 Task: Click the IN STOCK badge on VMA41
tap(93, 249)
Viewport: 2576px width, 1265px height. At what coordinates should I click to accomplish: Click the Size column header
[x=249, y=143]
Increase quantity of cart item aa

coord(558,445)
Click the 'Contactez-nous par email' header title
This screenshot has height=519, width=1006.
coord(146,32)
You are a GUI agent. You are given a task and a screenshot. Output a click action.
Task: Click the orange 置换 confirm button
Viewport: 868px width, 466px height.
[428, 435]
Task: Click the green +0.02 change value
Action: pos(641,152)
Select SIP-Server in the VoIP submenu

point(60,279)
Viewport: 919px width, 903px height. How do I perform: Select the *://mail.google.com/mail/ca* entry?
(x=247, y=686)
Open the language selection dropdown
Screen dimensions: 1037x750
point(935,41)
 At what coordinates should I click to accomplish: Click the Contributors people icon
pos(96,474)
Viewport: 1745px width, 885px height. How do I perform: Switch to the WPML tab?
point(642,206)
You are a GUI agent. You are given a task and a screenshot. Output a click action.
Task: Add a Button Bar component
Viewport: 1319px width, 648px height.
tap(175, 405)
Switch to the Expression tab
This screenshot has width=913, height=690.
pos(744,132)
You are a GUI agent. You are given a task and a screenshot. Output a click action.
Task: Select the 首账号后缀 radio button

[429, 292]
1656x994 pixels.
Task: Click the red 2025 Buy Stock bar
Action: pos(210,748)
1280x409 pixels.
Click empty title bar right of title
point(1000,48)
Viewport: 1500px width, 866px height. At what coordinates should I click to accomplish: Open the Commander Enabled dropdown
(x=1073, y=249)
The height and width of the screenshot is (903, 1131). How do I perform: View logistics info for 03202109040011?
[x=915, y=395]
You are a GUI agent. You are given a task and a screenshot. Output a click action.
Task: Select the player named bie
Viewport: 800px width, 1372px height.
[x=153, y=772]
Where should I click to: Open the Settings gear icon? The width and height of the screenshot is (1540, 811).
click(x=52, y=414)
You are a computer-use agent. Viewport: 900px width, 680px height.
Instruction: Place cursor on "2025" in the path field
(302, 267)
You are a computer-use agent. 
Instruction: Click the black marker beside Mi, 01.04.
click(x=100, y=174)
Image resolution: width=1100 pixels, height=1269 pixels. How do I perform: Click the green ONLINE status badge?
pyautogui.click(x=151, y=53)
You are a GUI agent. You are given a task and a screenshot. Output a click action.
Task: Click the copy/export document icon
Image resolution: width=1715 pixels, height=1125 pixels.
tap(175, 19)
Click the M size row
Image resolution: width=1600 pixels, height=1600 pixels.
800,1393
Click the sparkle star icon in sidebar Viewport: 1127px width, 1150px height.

- WHAT THE TASK ASKS:
Repeat word for word the lines above that run from the line containing "Viewport: 1319px width, 648px height." through the line containing "1280x409 pixels.", both ends included, and nothing else.

- SOLUTION FOR THIS TASK:
Viewport: 1319px width, 648px height.
tap(175, 405)
Switch to the Expression tab
This screenshot has width=913, height=690.
pos(744,132)
You are a GUI agent. You are given a task and a screenshot. Output a click action.
Task: Select the 首账号后缀 radio button

[429, 292]
1656x994 pixels.
Task: Click the red 2025 Buy Stock bar
Action: pos(210,748)
1280x409 pixels.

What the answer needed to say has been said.